A escuta, “boa irmã” do acolhimento

[Leitura] Jonas 3, 1-10; Lc 10, 38-42

[Meditação] Um dia, um professor de espiritualidade comentou a minha afirmação de que nota-se na pessoa quando está imbuida pela espiritualidade, com a afirmação de que o contrário também se notava! No mundo ocidental, já quase ninguém escapa ao ativismo, a não ser se se tiver a escuta da Palavra de Deus como “boa irmã” do acolhimento de Jesus nos irmãos. Sobretudo aqueles que se entregam a Ele através de uma consagração especial, correm o risco de andar tão atarefados nas lides da comunhão que podem acabar por andar em “comunhão” com as “lides”. Nota-se bem que o que fazemos não é ativismo, quando se nota também que o que fazemos não é o que escolheríamos se fosse da nossa mera vontade pessoal (embora a falta de espiritualidade também possa advir de uma agenda google exageradamente cheia de cores de calendário diversas).

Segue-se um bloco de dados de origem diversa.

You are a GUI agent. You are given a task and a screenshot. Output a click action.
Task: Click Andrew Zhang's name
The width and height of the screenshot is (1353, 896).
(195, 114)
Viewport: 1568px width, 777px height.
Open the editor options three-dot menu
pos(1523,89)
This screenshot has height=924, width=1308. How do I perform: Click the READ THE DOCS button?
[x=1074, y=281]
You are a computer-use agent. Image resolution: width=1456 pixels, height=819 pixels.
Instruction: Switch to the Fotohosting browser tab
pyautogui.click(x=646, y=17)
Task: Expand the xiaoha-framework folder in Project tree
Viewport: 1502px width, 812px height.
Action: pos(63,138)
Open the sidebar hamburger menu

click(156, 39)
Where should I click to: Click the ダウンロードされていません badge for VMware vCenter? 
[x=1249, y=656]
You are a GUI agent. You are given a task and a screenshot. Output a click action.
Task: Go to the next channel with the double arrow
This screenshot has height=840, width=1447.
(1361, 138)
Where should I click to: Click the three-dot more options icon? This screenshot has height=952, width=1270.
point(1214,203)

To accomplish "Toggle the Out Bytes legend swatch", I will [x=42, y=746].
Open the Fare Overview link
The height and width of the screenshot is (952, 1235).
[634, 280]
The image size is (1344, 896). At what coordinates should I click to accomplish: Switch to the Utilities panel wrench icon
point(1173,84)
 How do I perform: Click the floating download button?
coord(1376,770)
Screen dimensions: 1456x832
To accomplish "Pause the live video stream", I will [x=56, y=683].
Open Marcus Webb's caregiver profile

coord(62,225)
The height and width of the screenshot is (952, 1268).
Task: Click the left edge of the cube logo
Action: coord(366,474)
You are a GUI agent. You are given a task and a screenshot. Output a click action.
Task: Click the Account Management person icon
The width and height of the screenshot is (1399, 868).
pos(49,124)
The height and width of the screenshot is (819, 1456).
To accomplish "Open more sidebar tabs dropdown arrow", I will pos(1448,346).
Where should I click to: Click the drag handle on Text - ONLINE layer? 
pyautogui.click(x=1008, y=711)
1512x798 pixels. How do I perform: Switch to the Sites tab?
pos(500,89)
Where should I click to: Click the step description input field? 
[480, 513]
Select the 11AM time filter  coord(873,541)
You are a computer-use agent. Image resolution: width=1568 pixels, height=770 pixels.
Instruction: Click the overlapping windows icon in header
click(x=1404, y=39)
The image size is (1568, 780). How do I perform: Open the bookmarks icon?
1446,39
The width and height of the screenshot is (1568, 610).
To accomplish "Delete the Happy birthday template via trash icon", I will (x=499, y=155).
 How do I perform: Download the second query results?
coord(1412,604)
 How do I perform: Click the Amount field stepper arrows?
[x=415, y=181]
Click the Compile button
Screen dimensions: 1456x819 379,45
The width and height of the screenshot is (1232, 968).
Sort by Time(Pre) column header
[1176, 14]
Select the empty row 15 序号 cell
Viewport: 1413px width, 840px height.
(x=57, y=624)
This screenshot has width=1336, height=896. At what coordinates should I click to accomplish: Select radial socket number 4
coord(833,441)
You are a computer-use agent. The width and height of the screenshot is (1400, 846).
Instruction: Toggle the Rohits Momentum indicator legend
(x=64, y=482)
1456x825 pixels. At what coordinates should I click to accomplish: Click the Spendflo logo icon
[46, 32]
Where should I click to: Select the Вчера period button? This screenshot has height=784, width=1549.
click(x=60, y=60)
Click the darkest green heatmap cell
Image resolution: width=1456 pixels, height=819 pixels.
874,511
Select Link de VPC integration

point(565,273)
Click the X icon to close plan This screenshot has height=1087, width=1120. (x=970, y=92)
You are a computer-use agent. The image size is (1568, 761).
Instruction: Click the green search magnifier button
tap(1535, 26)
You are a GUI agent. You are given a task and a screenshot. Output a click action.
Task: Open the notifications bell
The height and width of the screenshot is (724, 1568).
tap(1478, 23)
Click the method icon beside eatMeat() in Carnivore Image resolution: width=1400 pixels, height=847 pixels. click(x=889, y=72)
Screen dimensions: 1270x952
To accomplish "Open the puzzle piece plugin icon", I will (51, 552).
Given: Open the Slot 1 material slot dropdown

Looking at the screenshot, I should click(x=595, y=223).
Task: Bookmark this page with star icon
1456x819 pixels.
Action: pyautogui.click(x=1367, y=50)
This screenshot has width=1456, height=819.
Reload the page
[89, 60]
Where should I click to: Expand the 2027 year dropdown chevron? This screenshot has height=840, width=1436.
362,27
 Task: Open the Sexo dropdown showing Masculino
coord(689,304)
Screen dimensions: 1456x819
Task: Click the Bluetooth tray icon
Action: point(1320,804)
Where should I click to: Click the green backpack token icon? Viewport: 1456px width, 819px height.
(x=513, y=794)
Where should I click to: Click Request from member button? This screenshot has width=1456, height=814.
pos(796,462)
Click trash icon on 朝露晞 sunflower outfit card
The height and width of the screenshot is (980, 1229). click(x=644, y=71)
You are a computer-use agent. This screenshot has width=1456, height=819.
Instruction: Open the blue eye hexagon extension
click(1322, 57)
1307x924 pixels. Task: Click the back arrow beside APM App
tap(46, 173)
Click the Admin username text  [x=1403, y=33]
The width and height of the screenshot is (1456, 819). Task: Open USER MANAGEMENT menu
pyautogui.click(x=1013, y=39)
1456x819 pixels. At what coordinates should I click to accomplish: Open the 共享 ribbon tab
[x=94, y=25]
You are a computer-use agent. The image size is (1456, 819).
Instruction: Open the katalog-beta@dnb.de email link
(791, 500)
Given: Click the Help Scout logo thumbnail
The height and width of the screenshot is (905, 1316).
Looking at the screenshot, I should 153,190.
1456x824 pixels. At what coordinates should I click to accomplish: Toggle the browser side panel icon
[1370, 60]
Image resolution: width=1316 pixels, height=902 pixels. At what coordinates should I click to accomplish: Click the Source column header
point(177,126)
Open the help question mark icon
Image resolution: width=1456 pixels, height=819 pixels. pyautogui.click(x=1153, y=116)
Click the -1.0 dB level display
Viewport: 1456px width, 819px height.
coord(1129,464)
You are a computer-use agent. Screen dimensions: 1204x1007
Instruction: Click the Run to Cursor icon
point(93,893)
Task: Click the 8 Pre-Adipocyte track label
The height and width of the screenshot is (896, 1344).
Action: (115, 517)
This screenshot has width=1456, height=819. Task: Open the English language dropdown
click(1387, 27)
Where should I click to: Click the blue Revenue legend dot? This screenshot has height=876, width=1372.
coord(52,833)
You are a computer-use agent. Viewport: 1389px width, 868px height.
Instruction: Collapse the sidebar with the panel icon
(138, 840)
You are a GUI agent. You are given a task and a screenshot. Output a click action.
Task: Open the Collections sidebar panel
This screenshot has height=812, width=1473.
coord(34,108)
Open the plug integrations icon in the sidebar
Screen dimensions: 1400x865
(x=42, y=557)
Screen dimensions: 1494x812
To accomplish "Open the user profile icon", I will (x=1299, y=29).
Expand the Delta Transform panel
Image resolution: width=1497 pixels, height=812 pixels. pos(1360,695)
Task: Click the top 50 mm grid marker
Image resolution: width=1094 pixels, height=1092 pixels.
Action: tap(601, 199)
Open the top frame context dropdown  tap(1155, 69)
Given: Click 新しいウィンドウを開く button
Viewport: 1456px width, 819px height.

O que atrapalha a vida e pode cansar não são as atividades em si (é saudável estarmos ocupados!), mas o nocivo que é trabalharmos sem rumo definido. Este pode-nos ser inspirado pela vontade Deus, mais do que pela emergência, por vezes, enganosa da mentalidade contemporânea, sempre faustosa em fazer de pessoas meras máquinas de produção. Nos meandros da fé, nunca deveríamos falar de atividades, mas de serviço, pois este tem em si, como pressuposto, a marca da Palavra,  como a eficácia da missão de Jonas já estava embrionada no mandato do seu Deus. A escuta conecta à perspectiva da eficácia, mesmo antes de se fazer o que ela manda, embora só se veja depois. A eficiência apostólica vem da escuta da Palavra e não da mera ação. Quem se quiser aventurar por este mistério, nunca deixe que a atividade se entrometa entre si e a relação com Deus. É esta relação que determina a unanimidade quer a realização da missão, quer a realização da felicidade da pessoa.